Comment by xpe
10 hours ago
I'm aiming for intellectual honesty here. I'm not taking a side for a person or an org, but I'm taking a stand for a quality bar.
> They knew they had deliberately made their system worse
Define "they". The teams that made particular changes? In real-world organizations, not all relevant information flows to all the right places at the right time. Mistakes happen because these are complex systems.

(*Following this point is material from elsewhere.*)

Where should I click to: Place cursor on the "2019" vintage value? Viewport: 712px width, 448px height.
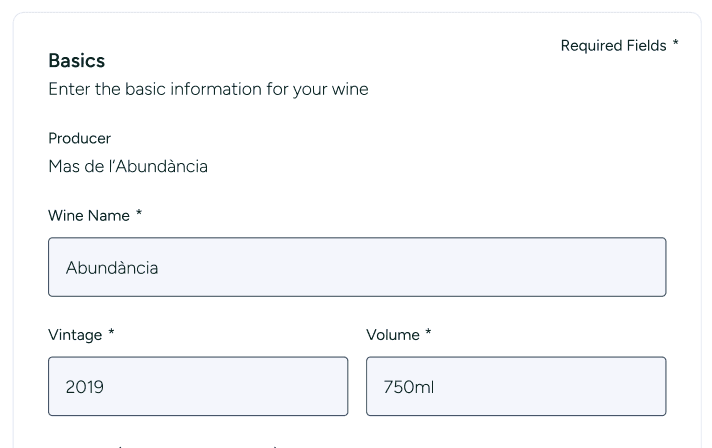pos(85,387)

Define "worse". There are lot of factors involved. With a given amount of capacity at a given time, some aspect of "quality" has to give. So "quality" is a judgment call. It is easy to use a non-charitable definition to "gotcha" someone. (Some concepts are inherently indefensible. Sometimes you just can't win. "Quality" is one of those things. As soon as I define quality one way, you can attack me by defining it another way. A particular version of this principle is explained in The Alignment Problem by Brian Christian, by the way, regarding predictive policing iirc.)
I'm seeing a lot of moral outrage but not enough intellectual curiosity. It embarrassingly easy to say "they should have done better" ... ok. Until someone demonstrates to me they understand the complexity of a nearly-billion dollar company rapidly scaling with new technology, growing faster than most people comprehend, I think ... they are just complaining and cooking up reasons so they are right in feeling that way. This possible truth: complex systems are hard to do well apparently doesn't scratch that itch for many people. So they reach for blame. This is not the way to learn. Blaming tends to cut off curiosity.
I suggest this instead: redirect if you can to "what makes these things so complicated?" and go learn about that. You'll be happier, smarter, and ... most importantly ... be building a habit that will serve you well in life. Take it from an old guy who is late to the game on this. I've bailed on companies because "I thought I knew better". :/
> Define "they". The teams that made particular changes? In real-world organizations, not all relevant information flows to all the right places at the right time. Mistakes happen because these are complex systems.
Accidentally/deliberately making your CS teams ill-informed should not function as a get out of jail free card. Rather the reverse.